§ Your task:
Copy the records from the line with "has height=796, width=1512." to the line with "Delete is located at coordinates (634, 168).", swapping "Describe" for "Identify" and changing nothing else.
[Begin]
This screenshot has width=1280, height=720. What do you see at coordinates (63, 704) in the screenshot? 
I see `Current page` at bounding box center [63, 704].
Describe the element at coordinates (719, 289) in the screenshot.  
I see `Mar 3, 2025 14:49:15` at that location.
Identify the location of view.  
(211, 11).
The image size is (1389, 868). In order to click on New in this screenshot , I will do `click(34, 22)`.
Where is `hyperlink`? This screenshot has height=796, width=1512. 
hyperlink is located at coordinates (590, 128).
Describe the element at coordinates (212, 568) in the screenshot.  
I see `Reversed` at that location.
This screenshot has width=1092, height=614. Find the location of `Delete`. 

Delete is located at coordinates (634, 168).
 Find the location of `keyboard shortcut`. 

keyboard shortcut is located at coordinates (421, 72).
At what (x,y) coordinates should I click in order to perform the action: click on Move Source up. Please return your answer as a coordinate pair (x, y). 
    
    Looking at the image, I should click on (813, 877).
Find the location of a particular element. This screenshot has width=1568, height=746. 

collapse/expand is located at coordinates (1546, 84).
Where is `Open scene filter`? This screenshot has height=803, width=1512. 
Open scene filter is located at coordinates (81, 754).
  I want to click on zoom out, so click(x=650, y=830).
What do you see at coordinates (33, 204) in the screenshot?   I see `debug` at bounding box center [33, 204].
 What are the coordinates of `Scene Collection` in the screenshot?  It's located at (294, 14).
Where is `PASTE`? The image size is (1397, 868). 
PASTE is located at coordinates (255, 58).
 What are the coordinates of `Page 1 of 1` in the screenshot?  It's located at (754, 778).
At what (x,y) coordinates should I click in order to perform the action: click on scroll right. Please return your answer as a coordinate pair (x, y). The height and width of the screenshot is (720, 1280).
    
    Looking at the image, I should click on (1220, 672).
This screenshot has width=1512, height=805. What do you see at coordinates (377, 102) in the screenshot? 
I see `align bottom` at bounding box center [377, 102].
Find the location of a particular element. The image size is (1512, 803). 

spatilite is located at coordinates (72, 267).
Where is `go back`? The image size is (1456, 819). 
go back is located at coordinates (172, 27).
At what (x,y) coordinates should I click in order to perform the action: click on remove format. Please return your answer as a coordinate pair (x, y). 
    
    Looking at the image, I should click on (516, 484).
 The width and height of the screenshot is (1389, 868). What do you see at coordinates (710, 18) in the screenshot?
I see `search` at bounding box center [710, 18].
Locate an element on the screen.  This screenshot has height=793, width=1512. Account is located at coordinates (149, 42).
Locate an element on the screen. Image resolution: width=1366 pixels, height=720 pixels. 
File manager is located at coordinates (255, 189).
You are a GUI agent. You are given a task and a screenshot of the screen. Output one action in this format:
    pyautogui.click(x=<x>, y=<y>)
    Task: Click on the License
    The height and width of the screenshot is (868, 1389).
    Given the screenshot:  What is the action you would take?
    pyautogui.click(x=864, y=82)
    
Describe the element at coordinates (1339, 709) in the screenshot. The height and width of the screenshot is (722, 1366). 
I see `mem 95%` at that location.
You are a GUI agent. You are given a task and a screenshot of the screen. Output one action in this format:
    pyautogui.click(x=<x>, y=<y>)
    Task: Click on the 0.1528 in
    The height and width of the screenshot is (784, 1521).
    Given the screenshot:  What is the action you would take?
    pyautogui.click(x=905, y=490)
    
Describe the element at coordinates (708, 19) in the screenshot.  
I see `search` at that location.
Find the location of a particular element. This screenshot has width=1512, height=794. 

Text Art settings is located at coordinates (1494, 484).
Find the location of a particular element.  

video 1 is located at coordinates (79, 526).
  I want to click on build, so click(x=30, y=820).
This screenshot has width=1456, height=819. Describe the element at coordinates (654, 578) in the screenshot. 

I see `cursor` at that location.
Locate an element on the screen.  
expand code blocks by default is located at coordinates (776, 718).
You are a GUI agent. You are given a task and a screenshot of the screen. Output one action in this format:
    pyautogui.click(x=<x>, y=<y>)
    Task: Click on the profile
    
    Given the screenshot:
[End]
§ Answer to the task:
Where is `hyperlink`? This screenshot has height=796, width=1512. 
hyperlink is located at coordinates (590, 128).
Identify the element at coordinates (212, 568) in the screenshot.  
I see `Reversed` at that location.
This screenshot has width=1092, height=614. Find the location of `Delete`. 

Delete is located at coordinates (634, 168).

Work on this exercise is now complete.